TEXTE FOURNI:
Gérard-François Dumont : Sur la question syrienne, au début de la crise, les pays européens ont cru que se déroulait dans ce pays une révolution, comme cela s'est produit en Tunisie puis en Egypte. En effet, ils pensaient qu'il s'agissait d'un simple changement de régime qui allait céder rapidement ; ils n'ont pas compris que c'était en fait une guerre civile, attisée par des influences extérieures, qui démarrait. Or, lorsqu’il y a une guerre civile, il y a toujours des réfugiés. L'Europe n'a pas voulu voir qu’inévitablement, des personnes allaient fuir la Syrie espérant assurer leur survie. Cette erreur d'analyse initiale a conduit à refuser de voir que des pays limitrophes de la Syrie, la Jordanie, le Liban et la Turquie voyaient plusieurs millions de personnes venir chez eux pour échapper aux violences de la guerre civile, une guerre civile d’autant plus terrible qu’elle est nourrie par de multiples factions, dont l’organisation État islamique. Comme l’Europe a méconnu cette réalité, elle n’a guère fait pour soutenir ces pays alors que c'est dès 2011 qu'il fallait les aider à accueillir des Syriens qui cherchaient un refuge.

DONNÉES FOURNIES:
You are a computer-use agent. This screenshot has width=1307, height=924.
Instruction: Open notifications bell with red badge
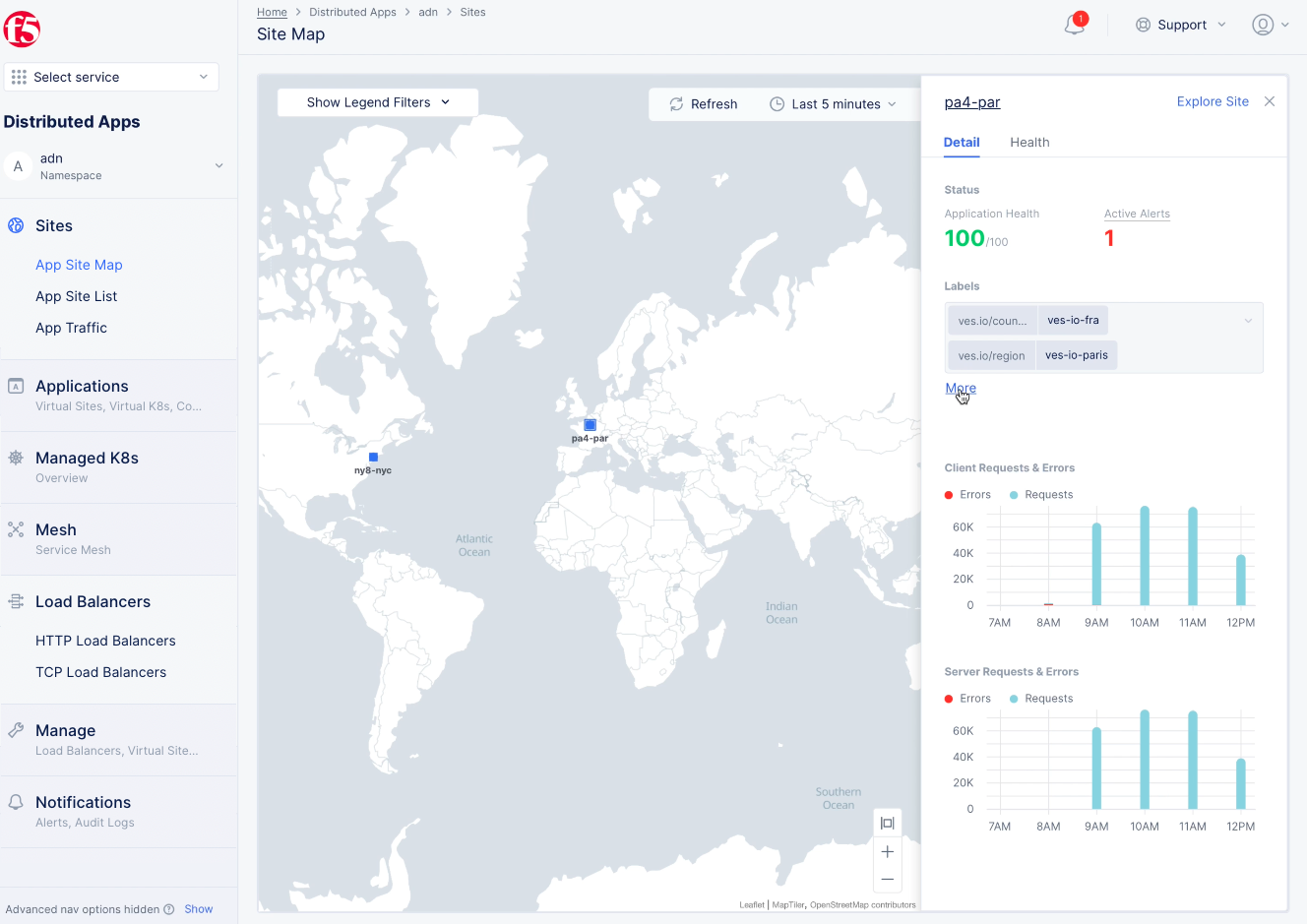pyautogui.click(x=1073, y=25)
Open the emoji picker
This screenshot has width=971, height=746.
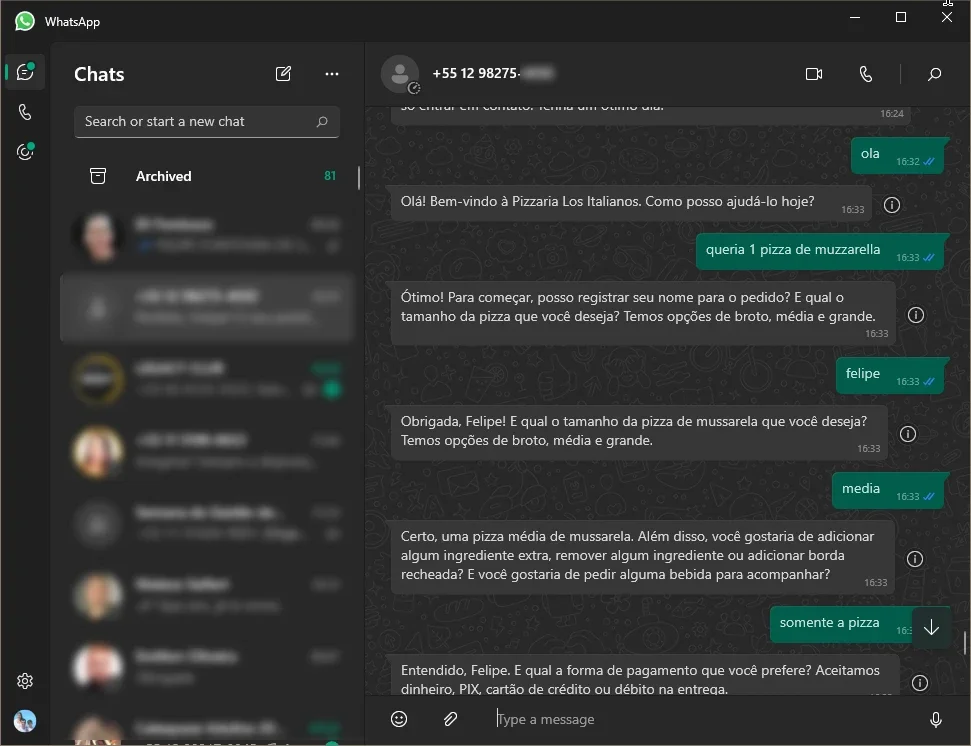click(x=399, y=719)
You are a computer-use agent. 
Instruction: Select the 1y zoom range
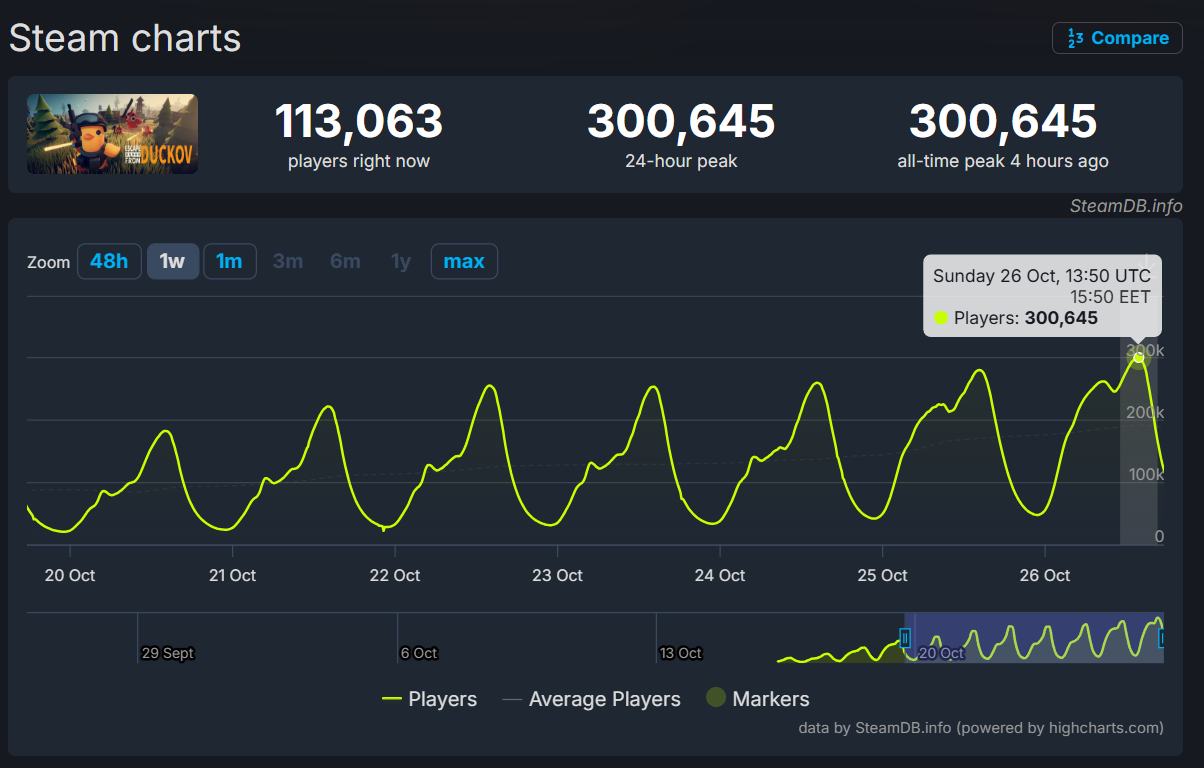[x=400, y=262]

CONSIGNE 1: D'après l'extrait sur la crise syrienne, pourquoi l'Europe n'a-t-elle pas prévu que des personnes allaient fuir la Syrie ? Répondez en une à trois phrases.
CONSIGNE 2: Rédigez la suite de l'extrait sur la crise syrienne, à partir de sa dernière phrase.

RÉPONSE ATTENDUE 1: Au début de la crise, les pays européens ont cru à une révolution comparable à celles de Tunisie et d'Égypte, c'est-à-dire à un simple changement de régime qui allait céder rapidement. Ils n'ont pas compris qu'une guerre civile, attisée par des influences extérieures, démarrait, alors qu'une guerre civile entraîne toujours des réfugiés.

RÉPONSE ATTENDUE 2:
Toutefois, la situation était différente et est toujours différente selon les trois pays : la Jordanie et le Liban étaient prêts à ce que des gouvernements ou des ONG européennes interviennent pour les aider à faciliter la prise en charge des réfugiés. En revanche, la Turquie refusait, et continue de refuser, de permettre à des ONG ou à des pays européens d’intervenir sur son territoire à des fins humanitaires. Donc, on ne sait pas exactement ce qu'il se passe dans ce pays, et ce n’est pas la visite par des émissaires étrangers de tel ou tel camp qui sert de vitrine qui permet de connaître la situation.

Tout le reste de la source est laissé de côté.